I recently sanded my hardwood oak floors down to bare wood. I applied a first coat of minwax oil based stain, wiping it up with rags after letting it sit for 5 minutes, and let it dry over night. Everything looked great. Applied a second coat in the same fashion the next day, wiping it up as I went. Apparantly I did not wipe up enough when I did the second coat, because 48 hours later it was sticky and tacky to the touch. I then wiped down the whole area with 3 cans of mineral spirits and about a million rags. This helped a lot, but there are still trace amounts of stickyness throughout the floor. Additionally, the process of wiping the whole floor with mineral spirits has lightened some areas of the floor (removed some of the stain's color) and now it appears a little blotchy. No one else sees the blotchiness, but after two days scrubbing on my hands and knees I can see it. Before I spend another day wiping down the floor with mineral spirits to remove any excess pigments from the surface of the wood, could I apply a coat of stain to essentially dissolve these remaining pigments and then wipe them up with the newly applied stain? This would also even out any blotchiness that was caused from my first pass with mineral spirits. Or will this just make it worse? 

Thanks in advance


----------



## cabinetman (Jul 5, 2007)

We have an introduction section where you can say a few words about yourself. If you fill out your profile in your "User Control Panel", you can list any hobbies, experience or other facts. You can also list your general geographical location which would be a help in answering some questions.

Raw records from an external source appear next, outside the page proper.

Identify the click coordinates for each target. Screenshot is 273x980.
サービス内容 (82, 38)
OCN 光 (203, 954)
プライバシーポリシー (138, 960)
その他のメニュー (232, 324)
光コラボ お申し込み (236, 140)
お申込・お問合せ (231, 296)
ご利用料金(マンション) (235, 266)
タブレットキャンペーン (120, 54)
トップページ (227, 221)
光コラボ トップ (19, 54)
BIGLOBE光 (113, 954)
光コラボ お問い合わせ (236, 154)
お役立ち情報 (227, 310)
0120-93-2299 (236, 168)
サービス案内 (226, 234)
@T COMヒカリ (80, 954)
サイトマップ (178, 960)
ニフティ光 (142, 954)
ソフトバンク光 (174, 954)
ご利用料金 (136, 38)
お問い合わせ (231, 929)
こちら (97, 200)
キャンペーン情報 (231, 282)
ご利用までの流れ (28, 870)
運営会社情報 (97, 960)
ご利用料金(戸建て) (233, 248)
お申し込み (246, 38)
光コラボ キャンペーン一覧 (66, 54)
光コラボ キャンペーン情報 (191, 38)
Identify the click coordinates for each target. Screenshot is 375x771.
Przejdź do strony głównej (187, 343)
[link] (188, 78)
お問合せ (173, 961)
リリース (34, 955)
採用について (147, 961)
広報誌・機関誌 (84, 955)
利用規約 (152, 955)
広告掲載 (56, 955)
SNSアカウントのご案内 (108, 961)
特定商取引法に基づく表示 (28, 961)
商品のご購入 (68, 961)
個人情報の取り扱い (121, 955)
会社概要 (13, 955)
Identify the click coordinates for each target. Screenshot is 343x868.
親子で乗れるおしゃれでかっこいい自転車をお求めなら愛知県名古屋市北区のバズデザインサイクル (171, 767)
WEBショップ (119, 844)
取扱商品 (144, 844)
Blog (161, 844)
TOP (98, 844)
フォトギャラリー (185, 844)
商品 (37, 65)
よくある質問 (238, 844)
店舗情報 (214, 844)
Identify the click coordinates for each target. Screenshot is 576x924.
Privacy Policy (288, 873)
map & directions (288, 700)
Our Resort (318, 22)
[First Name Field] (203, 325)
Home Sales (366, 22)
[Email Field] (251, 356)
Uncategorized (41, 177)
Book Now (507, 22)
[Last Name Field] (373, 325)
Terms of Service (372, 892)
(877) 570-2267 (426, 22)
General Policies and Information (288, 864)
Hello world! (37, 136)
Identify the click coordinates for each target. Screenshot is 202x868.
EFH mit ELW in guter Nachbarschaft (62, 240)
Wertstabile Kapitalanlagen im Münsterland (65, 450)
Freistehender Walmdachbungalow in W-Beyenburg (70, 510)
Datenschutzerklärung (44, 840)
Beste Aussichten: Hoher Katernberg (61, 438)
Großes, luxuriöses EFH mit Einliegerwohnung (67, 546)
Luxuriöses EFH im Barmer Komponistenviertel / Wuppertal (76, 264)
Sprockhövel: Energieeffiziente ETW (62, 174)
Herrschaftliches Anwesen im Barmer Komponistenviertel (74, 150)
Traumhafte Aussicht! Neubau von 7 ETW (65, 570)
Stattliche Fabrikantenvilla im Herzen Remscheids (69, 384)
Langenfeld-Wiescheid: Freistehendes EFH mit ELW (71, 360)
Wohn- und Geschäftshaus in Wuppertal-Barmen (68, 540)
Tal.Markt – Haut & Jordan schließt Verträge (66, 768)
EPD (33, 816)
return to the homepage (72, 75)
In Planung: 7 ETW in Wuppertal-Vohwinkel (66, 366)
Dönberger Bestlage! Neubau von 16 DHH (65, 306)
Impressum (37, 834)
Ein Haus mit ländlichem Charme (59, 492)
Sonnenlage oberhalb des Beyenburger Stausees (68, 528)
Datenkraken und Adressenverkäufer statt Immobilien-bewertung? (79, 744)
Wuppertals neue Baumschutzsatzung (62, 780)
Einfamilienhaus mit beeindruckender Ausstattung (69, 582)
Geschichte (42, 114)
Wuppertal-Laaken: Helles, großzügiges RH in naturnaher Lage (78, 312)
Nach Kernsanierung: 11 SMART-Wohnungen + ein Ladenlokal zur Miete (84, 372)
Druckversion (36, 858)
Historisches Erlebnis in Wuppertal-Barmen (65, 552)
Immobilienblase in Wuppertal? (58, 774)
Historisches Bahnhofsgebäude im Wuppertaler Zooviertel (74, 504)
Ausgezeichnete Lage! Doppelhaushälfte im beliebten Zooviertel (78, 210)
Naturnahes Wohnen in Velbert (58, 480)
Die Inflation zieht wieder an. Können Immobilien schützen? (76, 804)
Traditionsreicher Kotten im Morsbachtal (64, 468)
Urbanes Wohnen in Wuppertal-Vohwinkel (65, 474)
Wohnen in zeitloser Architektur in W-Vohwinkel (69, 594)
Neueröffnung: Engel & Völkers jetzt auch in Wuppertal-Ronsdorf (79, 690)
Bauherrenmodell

It will make it worse. Oil base stain is good for one application. A second application has little to no adhesion. If it was my floor I would strip the finish, and sand it back to wood.











 







.


----------



## Steve Neul (Sep 2, 2011)

I agree with cabinetman. You should never apply a second coat of oil stain. The sticky stain you have on there now will eventually dry. The bad news is when you apply a finish over the top, the finish will bond to the stain instead of the wood and will peal off. I would make sure there is no open flame in the house and wash the floor with lacquer thinner to remove any stain you may have on the surface. 

I never leave a stain on 5 minutes either. I apply the stain and immediately wipe it off. If the color isn't dark enough then use a darker color.


----------



## vgaler (Jan 31, 2014)

Thanks Steve and Cabinetman.

New problem. I sanded and restrained yesterday. Really wiped up the stain this time, I mean, it almost looked dry as soon as I was done. Now, 12 hours later, it is dry and doesn't feel the least bit sticky, but in some areas it is shiny and other areas dull. I'm guessing I possibly didn't sand it well enough in some areas and those areas are shiny now? You can only see the shine when the light hits it at an angle in those spots. 
Is there anything I can do to fix this other than starting over a third time? Maybe buff it with a maroon pad, wipe it down with microfiber, anything? Or could I expect that applying a poly satin finish will even out the shine?


----------



## HowardAcheson (Nov 25, 2011)

Removing non-cured pigment stain is a two step process. First, rub it down with 3/0 steel wool soaked in mineral spirits. Before it dries, wipe off the resulting gunk with lots of paper towels. Applying the mineral spirits with a rag will not get through the dried top film of stain. You need the abrasiveness of the steel wool to get through this top film.

At this point, I would suggest you use the steel wool and mineral spirits followed by the wiping up of the removed stain using paper towels. Let the floor dry and see how it looks. If it looks OK, let it fully dry for another 24 hours and then apply your clear coats. Don't rush the stain drying.


----------